■ Page excerpt ■
START

Arguably the most important single piece of legislation passed by the Continental Congress, it established the precedents by
which the United States would expand westward across North America by the
admission of new states, rather than by the expansion of existing states. The
banning of slavery in the territory had the effect of establishing the Ohio River as
the boundary between free and slave territory in the region between the Appalachian Mountains and the Mississippi
River. This division helped set the stage for the balancing act between free and slave states that was the basis of the most
critical political question in American politics in the 19th century until
the Civil War.
History
See Northwest Territory for the general history of the
region
Acquired by Great Britain from France following the 1763 Treaty of Paris, the Ohio Country had been
closed to white settlement by the Proclamation of 1763. The
United States claimed the region after the 1783 Treaty of Paris that ended the American Revolutionary War, but was subject to overlapping and conflicting claims of the states
of the Massachusetts, Connecticut, New York, and Virginia, as well as a lingering British presence that was not settled until the War of 1812.
The region had long been desired for expansion by colonists, however, and urgency of the settlement of the claims of the
states was prompted in large measure by the de facto opening of the area to settlement following the loss of British control.

END

■ Data extract ■
START

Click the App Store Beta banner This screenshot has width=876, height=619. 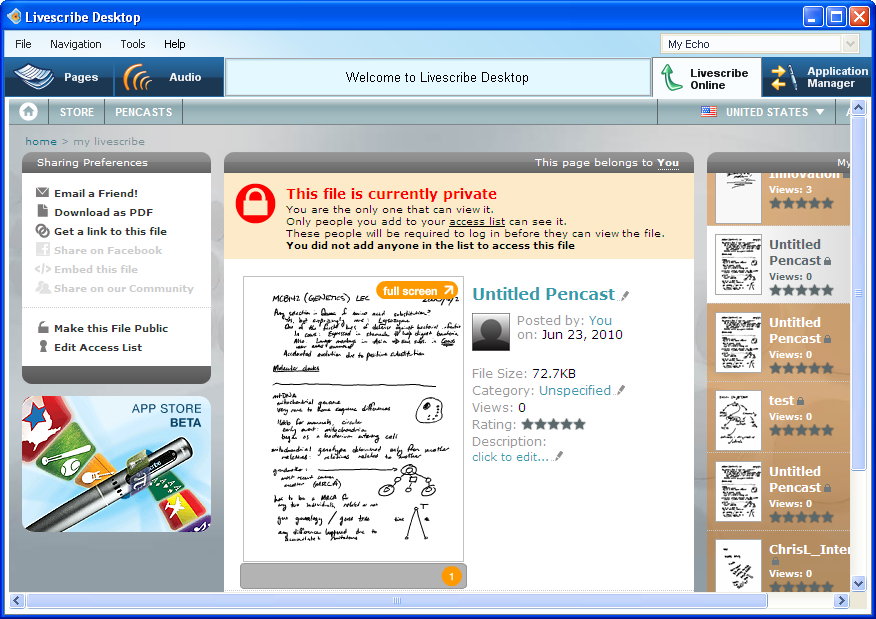(x=116, y=463)
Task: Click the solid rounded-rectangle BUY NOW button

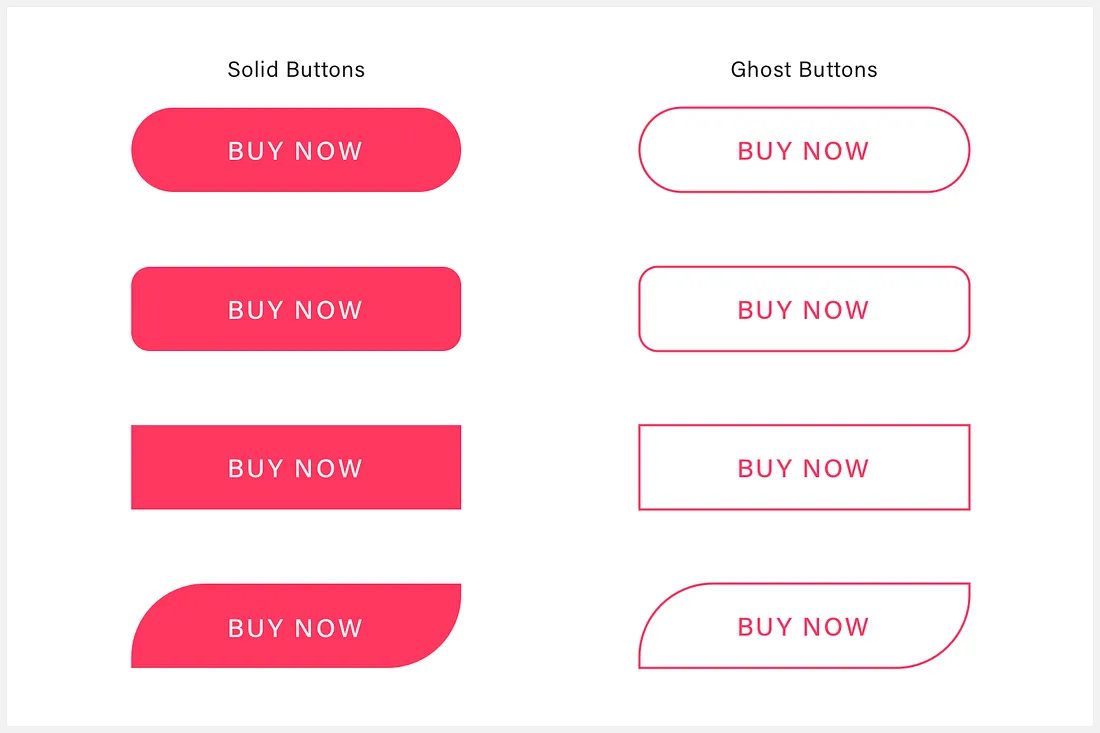Action: tap(296, 309)
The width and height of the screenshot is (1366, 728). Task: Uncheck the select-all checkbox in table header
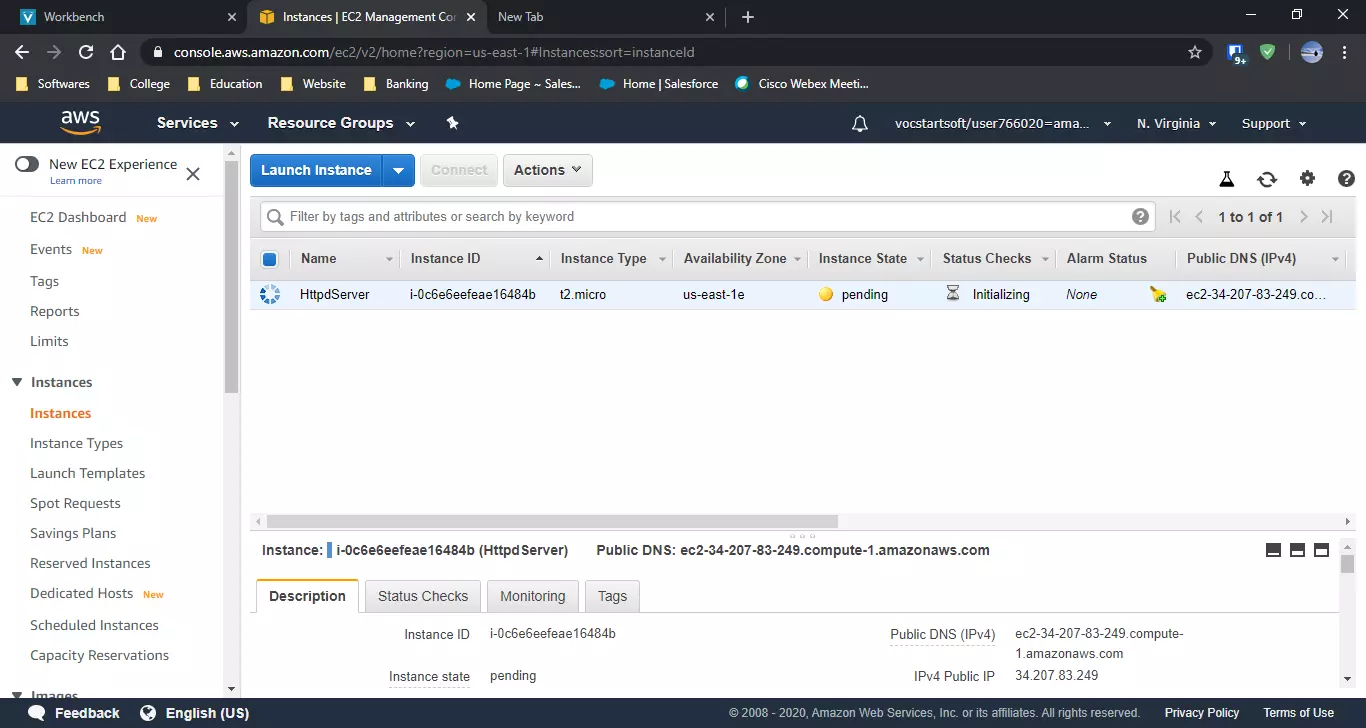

END

■ Things to do ■
A – From the excerpt on the Ohio Country, list every state named as holding overlapping and conflicting claims to the region.
B – Retype the excerpt on the Ohio Country from "The region had" up to and including "of British control.".
The material following the excerpt on the Ohio Country is unrelated to it.

■ Answers provided ■
A – Massachusetts, Connecticut, New York, Virginia

B –
The region had long been desired for expansion by colonists, however, and urgency of the settlement of the claims of the
states was prompted in large measure by the de facto opening of the area to settlement following the loss of British control.